C'est quand on est amené à embaucher ces salariés qu'on découvre leurs difficultés, qu'on s'aperçoit que ce sont des précaires qui s'occupent d'autres précaires, des salariés mal payés, mais face auxquels on a nous-mêmes du mal à joindre les deux bouts si on veut les rémunérer correctement… On a des systèmes d'aides qui sont très inégalitaires, et un financement du secteur qui place les Français dans des situations difficiles.
Au milieu du film, François Ruffin pousse un gros coup de gueule face à l'hypocrisie du système parlementaire, qui vide de son sens toute la démonstration de la commission parlementaire. Ça vous étonne ?
Le constat n'est pas nouveau. C'est une fuite perpétuelle. Cela fait des décennies qu'on nous promet des réformes de la prise en compte de la perte d'autonomie et des situations de handicap. Mais personne n'ayant le courage politique de poser la question du financement, on ne fait que poser des pansements sur des jambes de bois.
Aujourd'hui, on joue sur les réductions fiscales et on dégage parfois quelques millions, mais on est bien loin du compte pour permettre à chacun de vieillir — ou de vivre tout simplement quand on est en situation de handicap — dans des conditions dignes. Et j'insiste sur le mot « digne », car au vu des conditions de travail qu'on impose aux salariées et des conditions d'intervention qu'on impose aux bénéficiaires, on est face à une situation que l'on peut qualifier de violence institutionnelle.
L'état de précarité de ce secteur est-il lié à sa féminisation ?
Cela ne fait aucun doute. Si la moitié des salariés de ce secteur étaient des hommes, on aurait certainement des salaires et des conditions de travail bien meilleures. Cela s'explique par l'image fausse, mais encore largement dominante selon laquelle s'occuper des plus âgés, des enfants ou des autres simplement, serait naturel pour les femmes alors que ça ne l'est pas pour les hommes. Ce regard que porte toute la société — y compris les milieux associatif, syndical et politique — sur les compétences dites naturelles des femmes fait que ce sont des métiers dévalorisés.

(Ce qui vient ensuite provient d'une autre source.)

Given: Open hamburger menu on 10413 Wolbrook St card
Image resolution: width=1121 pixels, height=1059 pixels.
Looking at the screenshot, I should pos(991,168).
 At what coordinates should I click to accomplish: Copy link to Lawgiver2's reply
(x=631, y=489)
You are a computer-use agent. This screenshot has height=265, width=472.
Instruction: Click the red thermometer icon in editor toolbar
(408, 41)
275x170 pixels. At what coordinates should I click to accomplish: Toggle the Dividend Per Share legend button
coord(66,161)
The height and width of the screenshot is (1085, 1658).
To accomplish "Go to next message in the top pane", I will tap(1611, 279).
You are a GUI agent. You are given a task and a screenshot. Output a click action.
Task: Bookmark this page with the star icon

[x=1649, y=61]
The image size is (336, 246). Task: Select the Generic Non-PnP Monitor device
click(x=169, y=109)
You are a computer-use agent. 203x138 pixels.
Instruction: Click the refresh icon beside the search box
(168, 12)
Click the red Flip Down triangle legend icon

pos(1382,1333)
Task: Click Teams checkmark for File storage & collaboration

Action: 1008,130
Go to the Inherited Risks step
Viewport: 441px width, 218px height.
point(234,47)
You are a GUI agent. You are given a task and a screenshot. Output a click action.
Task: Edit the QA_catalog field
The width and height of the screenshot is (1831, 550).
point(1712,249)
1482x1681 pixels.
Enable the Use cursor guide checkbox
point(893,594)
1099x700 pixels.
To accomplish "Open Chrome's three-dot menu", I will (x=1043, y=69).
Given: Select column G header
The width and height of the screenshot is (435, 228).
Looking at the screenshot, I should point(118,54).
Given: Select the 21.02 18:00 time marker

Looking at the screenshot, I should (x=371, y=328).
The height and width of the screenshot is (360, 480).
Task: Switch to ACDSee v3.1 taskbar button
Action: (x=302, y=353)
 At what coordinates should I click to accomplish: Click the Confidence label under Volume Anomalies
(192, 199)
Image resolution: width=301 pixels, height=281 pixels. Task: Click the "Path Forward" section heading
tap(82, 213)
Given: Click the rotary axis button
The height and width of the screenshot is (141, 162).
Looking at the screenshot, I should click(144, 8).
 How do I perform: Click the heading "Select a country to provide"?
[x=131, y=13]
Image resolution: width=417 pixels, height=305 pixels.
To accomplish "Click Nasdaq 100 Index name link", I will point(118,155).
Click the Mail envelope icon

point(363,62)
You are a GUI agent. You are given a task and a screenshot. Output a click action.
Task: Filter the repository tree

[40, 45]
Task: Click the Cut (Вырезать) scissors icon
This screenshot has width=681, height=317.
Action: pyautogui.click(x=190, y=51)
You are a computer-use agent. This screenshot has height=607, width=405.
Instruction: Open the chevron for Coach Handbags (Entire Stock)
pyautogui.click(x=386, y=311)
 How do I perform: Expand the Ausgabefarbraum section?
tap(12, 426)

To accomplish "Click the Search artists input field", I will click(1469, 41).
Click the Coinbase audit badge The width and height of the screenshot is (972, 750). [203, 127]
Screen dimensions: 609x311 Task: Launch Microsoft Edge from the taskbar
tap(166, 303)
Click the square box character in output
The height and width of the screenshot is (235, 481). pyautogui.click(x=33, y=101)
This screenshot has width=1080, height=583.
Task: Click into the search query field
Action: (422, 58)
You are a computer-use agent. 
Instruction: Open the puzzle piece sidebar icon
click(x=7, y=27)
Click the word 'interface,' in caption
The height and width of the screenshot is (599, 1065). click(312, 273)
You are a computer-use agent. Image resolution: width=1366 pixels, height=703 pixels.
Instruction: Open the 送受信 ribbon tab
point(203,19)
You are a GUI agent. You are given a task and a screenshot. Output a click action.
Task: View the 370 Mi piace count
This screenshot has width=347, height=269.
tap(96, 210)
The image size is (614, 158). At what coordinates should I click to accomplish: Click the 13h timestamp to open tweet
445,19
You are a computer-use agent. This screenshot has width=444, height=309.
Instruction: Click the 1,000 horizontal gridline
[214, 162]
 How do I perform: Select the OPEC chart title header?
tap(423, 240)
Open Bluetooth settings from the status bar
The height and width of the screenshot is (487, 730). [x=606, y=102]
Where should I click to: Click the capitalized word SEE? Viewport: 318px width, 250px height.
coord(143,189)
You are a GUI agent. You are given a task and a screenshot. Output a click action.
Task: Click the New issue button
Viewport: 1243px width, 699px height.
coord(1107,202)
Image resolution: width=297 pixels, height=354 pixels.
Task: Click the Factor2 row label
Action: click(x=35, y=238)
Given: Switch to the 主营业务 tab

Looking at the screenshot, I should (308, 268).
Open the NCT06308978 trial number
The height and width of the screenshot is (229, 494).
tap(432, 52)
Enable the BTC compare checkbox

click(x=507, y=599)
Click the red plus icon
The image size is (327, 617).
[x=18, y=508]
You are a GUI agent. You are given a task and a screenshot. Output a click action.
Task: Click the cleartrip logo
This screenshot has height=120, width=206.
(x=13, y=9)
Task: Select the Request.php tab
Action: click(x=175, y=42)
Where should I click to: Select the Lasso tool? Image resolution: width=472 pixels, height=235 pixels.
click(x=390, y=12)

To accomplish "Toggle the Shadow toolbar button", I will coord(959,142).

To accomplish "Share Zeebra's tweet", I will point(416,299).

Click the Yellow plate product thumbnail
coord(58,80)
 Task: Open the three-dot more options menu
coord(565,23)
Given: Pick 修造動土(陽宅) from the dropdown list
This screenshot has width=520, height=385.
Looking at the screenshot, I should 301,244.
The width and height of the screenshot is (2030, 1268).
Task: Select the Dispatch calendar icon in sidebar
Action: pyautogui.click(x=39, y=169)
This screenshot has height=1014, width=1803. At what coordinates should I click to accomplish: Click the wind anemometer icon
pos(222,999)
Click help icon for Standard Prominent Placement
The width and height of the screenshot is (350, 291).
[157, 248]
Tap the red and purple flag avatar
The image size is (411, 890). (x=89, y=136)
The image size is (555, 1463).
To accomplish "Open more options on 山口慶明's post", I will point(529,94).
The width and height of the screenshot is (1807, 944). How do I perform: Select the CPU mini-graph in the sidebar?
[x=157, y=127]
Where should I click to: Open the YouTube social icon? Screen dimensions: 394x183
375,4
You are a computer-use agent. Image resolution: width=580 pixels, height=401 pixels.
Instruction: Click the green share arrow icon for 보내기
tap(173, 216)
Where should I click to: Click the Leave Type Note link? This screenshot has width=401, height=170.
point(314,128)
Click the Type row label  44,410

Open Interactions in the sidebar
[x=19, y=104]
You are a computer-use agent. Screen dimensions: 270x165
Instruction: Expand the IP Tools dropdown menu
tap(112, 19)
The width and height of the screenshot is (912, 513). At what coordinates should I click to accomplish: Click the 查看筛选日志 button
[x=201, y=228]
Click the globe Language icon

La crise sanitaire et le mouvement MeToo ont-ils fait évoluer les choses ?
Pas assez. Le regard évolue, mais ça prend encore du temps. Alors qu'on a un double problème démographique : on est un peuple vieillissant qui vit de plus en plus longtemps, mais pas forcément de mieux en mieux, ce qui fait prévoir des besoins qui explosent dans les dix années à venir ; et un nombre important de départs en retraite dans notre secteur, qu'on n'arrivera pas à compenser de par sa faible attractivité. Ça va finir par exploser si on ne s'attaque pas rapidement au problème.